In this environment, the adequacy of current rate structures becomes a central concern. If insurers are unable to fully account for the potential exposure created by SB 982—particularly given the open-ended nature of claims and the possibility of retroactive liability—rates approved under existing regulatory frameworks may no longer be sufficient to cover expected losses. This mismatch between regulated rates and emerging risk exposure would place additional financial strain on insurers operating in the state.

The likely market response to this uncertainty is not limited to higher premiums. Insurers may also respond by tightening underwriting standards, reducing the number of policies written, or further limiting coverage in higher-risk areas. In some cases, companies may determine that the level of uncertainty and potential exposure makes continued participation in certain markets untenable.

These dynamics would place additional pressure on the California FAIR Plan, which is already expanding as traditional coverage options become less available. As more policies migrate to the FAIR Plan, its exposure to large-scale losses increases, raising the risk of additional assessments, higher premiums, and greater financial volatility within the system. SB 982 would amplify these pressures by linking FAIR Plan losses and policyholder costs to large-scale and uncertain litigation outcomes.

For consumers, the result is likely to be a combination of higher premiums, reduced availability of coverage, and greater reliance on the FAIR Plan. Importantly, these effects would occur well before any litigation is resolved, as insurers adjust to the uncertainty created by the proposal.

Over time, this could further erode the availability and affordability of property insurance in California, particularly in higher-risk regions.

Jobs and Economic Impacts

The cost increases associated with SB 982 would extend beyond households into the broader economy. As businesses face higher fuel and operating costs, they are likely to adjust by raising prices, reducing costs, or scaling back operations.

The analysis estimates that these pressures would result in the loss of approximately 30,400 jobs annually, along with a reduction in labor income of about $2.4 billion. These impacts are driven largely by reduced household spending, as higher costs of living leave less income available for other goods and services.

Energy-intensive and trade-exposed industries—including manufacturing, agriculture, logistics, and tourism—would be particularly affected. These sectors already face higher operating costs in California compared to other states, and additional cost pressures would further reduce their competitiveness, potentially leading to reduced investment or relocation of economic activity.

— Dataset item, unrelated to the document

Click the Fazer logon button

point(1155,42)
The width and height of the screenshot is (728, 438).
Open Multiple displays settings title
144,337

The broader economic effects include an estimated reduction in state GDP of $4.6 billion and a decline in total economic output of more than $7 billion annually. These impacts would also reduce government revenues by more than $1 billion per year, creating additional fiscal pressures at the state and local level.

Conclusion

SB 982 would introduce a significant new cost driver into California’s economy at a time when affordability is already a major concern. By increasing energy prices, amplifying pressures on the insurance market, and raising costs for businesses and households, the proposal would make it more expensive to live and work in the state.

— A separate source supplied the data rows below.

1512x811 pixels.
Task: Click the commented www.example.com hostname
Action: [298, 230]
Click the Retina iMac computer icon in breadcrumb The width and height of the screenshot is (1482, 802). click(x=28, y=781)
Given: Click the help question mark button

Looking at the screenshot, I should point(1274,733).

These impacts would not be isolated or temporary. They would be ongoing, broad-based, and compounded by existing policies, affecting household budgets, economic growth, and the availability of essential services like insurance.

In this context, SB 982 risks accelerating existing challenges rather than addressing them— placing additional strain on consumers, weakening economic competitiveness, and further destabilizing critical systems such as the state’s insurance market.